Challenge: Present every line of the data as a Markdown table with the columns "No." and "Line", skipping blank lines and numbering the rows in order.

(Part of a data file)

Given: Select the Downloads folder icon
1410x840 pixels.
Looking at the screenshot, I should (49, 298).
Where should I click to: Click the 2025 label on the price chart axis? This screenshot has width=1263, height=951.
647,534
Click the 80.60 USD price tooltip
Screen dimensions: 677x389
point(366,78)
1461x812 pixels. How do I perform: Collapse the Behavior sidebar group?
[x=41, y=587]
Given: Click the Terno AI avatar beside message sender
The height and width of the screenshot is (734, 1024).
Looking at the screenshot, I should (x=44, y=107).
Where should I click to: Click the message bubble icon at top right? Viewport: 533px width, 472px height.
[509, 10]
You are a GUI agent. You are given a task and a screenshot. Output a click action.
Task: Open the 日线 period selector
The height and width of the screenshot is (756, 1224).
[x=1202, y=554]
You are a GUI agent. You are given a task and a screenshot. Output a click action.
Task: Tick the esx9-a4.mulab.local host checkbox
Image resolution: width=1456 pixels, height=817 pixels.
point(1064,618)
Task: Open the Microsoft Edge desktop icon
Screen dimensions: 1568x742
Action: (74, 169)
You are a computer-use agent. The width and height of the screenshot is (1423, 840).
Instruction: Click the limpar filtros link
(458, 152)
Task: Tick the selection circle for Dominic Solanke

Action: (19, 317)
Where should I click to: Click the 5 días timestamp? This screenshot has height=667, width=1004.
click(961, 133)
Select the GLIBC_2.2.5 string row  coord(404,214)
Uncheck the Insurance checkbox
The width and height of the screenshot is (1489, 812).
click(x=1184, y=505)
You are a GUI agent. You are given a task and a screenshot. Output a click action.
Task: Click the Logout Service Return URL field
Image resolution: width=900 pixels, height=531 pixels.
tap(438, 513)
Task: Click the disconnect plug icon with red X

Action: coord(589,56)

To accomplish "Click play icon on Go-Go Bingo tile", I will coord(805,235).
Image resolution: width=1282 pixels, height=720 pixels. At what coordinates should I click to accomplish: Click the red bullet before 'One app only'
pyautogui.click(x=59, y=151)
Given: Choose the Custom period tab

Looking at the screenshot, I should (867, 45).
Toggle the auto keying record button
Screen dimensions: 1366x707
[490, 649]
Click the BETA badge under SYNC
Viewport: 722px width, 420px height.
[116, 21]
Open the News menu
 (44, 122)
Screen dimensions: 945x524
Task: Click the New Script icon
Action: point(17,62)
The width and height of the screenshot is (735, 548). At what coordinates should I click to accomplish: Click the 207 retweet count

Final result:
| No. | Line |
|---|---|
| 1 | Given: Select the Downloads folder icon |
| 2 | 1410x840 pixels. |
| 3 | Looking at the screenshot, I should (49, 298). |
| 4 | Where should I click to: Click the 2025 label on the price chart axis? This screenshot has width=1263, height=951. |
| 5 | 647,534 |
| 6 | Click the 80.60 USD price tooltip |
| 7 | Screen dimensions: 677x389 |
| 8 | point(366,78) |
| 9 | 1461x812 pixels. How do I perform: Collapse the Behavior sidebar group? |
| 10 | [x=41, y=587] |
| 11 | Given: Click the Terno AI avatar beside message sender |
| 12 | The height and width of the screenshot is (734, 1024). |
| 13 | Looking at the screenshot, I should (x=44, y=107). |
| 14 | Where should I click to: Click the message bubble icon at top right? Viewport: 533px width, 472px height. |
| 15 | [509, 10] |
| 16 | You are a GUI agent. You are given a task and a screenshot. Output a click action. |
| 17 | Task: Open the 日线 period selector |
| 18 | The height and width of the screenshot is (756, 1224). |
| 19 | [x=1202, y=554] |
| 20 | You are a GUI agent. You are given a task and a screenshot. Output a click action. |
| 21 | Task: Tick the esx9-a4.mulab.local host checkbox |
| 22 | Image resolution: width=1456 pixels, height=817 pixels. |
| 23 | point(1064,618) |
| 24 | Task: Open the Microsoft Edge desktop icon |
| 25 | Screen dimensions: 1568x742 |
| 26 | Action: (74, 169) |
| 27 | You are a computer-use agent. The width and height of the screenshot is (1423, 840). |
| 28 | Instruction: Click the limpar filtros link |
| 29 | (458, 152) |
| 30 | Task: Tick the selection circle for Dominic Solanke |
| 31 | Action: (19, 317) |
| 32 | Where should I click to: Click the 5 días timestamp? This screenshot has height=667, width=1004. |
| 33 | click(961, 133) |
| 34 | Select the GLIBC_2.2.5 string row  coord(404,214) |
| 35 | Uncheck the Insurance checkbox |
| 36 | The width and height of the screenshot is (1489, 812). |
| 37 | click(x=1184, y=505) |
| 38 | You are a GUI agent. You are given a task and a screenshot. Output a click action. |
| 39 | Task: Click the Logout Service Return URL field |
| 40 | Image resolution: width=900 pixels, height=531 pixels. |
| 41 | tap(438, 513) |
| 42 | Task: Click the disconnect plug icon with red X |
| 43 | Action: coord(589,56) |
| 44 | To accomplish "Click play icon on Go-Go Bingo tile", I will coord(805,235). |
| 45 | Image resolution: width=1282 pixels, height=720 pixels. At what coordinates should I click to accomplish: Click the red bullet before 'One app only' |
| 46 | pyautogui.click(x=59, y=151) |
| 47 | Given: Choose the Custom period tab |
| 48 | Looking at the screenshot, I should (867, 45). |
| 49 | Toggle the auto keying record button |
| 50 | Screen dimensions: 1366x707 |
| 51 | [490, 649] |
| 52 | Click the BETA badge under SYNC |
| 53 | Viewport: 722px width, 420px height. |
| 54 | [116, 21] |
| 55 | Open the News menu |
| 56 |  (44, 122) |
| 57 | Screen dimensions: 945x524 |
| 58 | Task: Click the New Script icon |
| 59 | Action: point(17,62) |
| 60 | The width and height of the screenshot is (735, 548). At what coordinates should I click to accomplish: Click the 207 retweet count |